Governo vai retomar concessões apenas no final do ano

Por Freelers

- junho 20, 2016

O governo só irá retomar os leilões para concessões na área de infraestrutura no fim deste ano. A partir de agora, as licitações serão realizadas 90 dias após a publicação dos editais dos empreendimentos. Essa deve ser uma das primeiras medidas a serem anunciadas pelo conselho do Programa de Parcerias de Investimento (PPI), que se reúne em duas semanas.

O intervalo maior entre os editais e os leilões valerá para todas as concessões, como rodovias, ferrovias, portos e aeroportos.

Um dos objetivos dessa mudança é proporcionar aos investidores privados a segurança de que os contratos de concessão serão assinados por um governo permanente, não provisório. A mudança atende também a um pedido dos investidores, que querem mais tempo para concluir as negociações sobre a formação de consórcios.

Até lá, o governo do presidente em exercício deve definir a participação do BNDES no financiamento desses empreendimentos.

Projetos

O primeiro lote de concessões contém 13 projetos, sendo quatro aeroportos, três terminais portuários, quatro rodovias e duas ferrovias. A minuta do edital dos aeroportos de Florianópolis, Porto Alegre, Salvador e Fortaleza já está em audiência pública. O valor mínimo de arrecadação previsto pelo governo é de R$ 4,1 bilhões. Além da outorga, serão exigidos mais R$ 6 bilhões em investimentos.

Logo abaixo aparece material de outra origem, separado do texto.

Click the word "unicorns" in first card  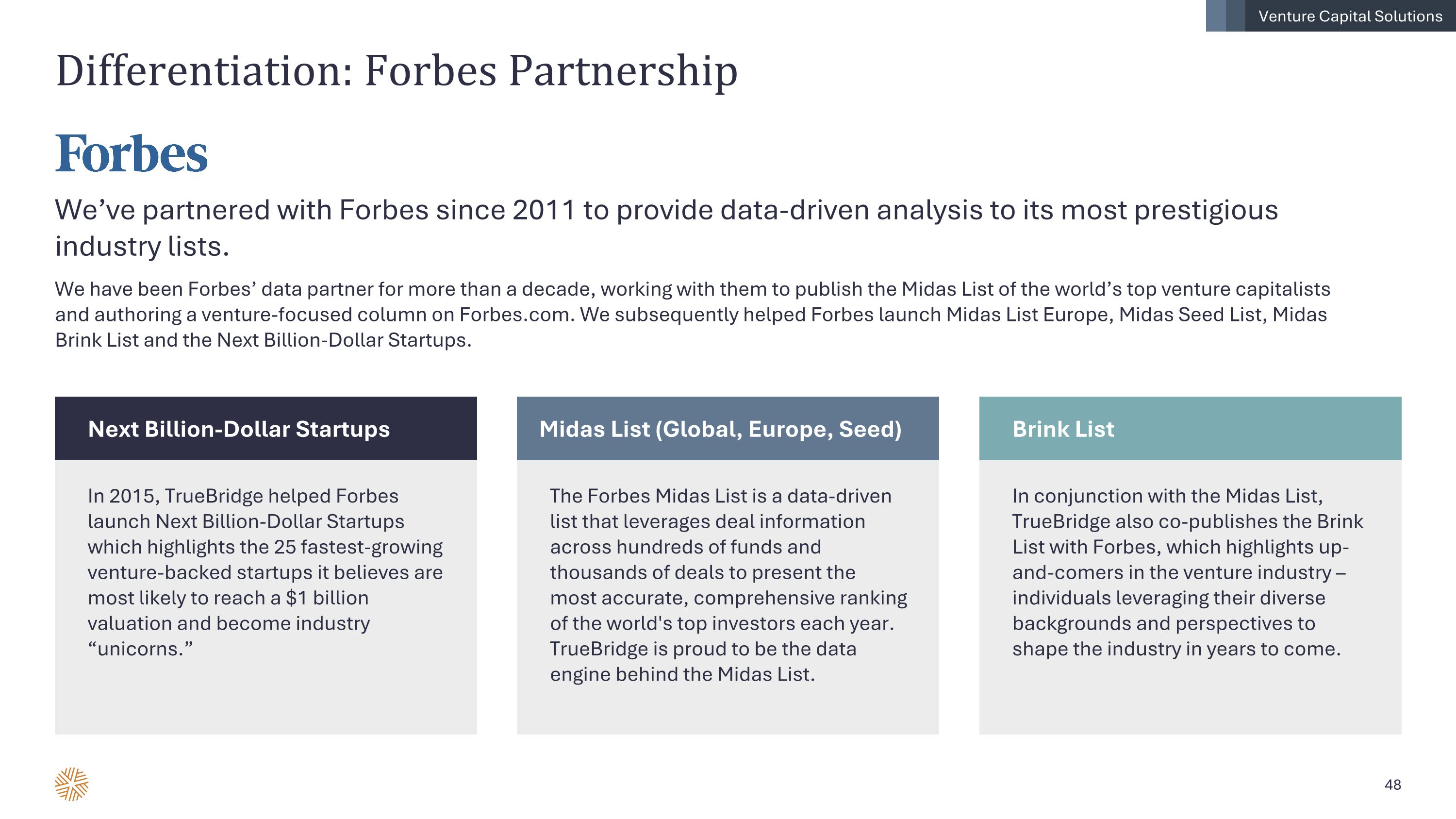coord(140,650)
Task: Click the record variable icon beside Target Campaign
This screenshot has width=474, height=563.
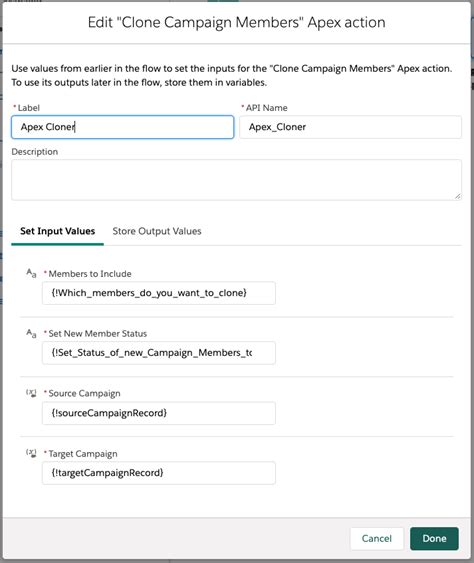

Na área de portos, serão licitados os terminais de passageiros de Recife e Fortaleza e um de trigo, no Rio de Janeiro. Embora os processos estejam bem encaminhados, o impacto na economia é irrisório, devido ao baixo valores de outorga e o nível de investimento exigido. Em maio, a privatização do terminal de passageiros de Salvador rendeu ao governo apenas R$ 8,5 milhões.

O governo não informou quais trechos de rodovias e ferrovias serão leiloados. O único projeto de rodovia avançado dentro da Agência Nacional de Transportes Terrestres (ANTT) é o que liga os municípios de Jataí-GO a Uberlândia-MG, cuja previsão é ser licitado em meados de novembro.

A Rodovia do Frango, entre Santa Catarina e Paraná, enfrenta dificuldades técnicas e políticas e deixou de ser prioridade.

Nas ferrovias, o impasse está no modelo de concessão que será adotado. Não há, até agora, sequer uma definição clara sobre o formato em que os trilhos serão concedidos à iniciativa privada.

Após a definição, as propostas deverão ser encaminhadas ao Tribunal de Contas da União (TCU), para então passarem por audiência pública. Esse é um caminho que dificilmente o governo conseguirá percorrer até o fim do ano.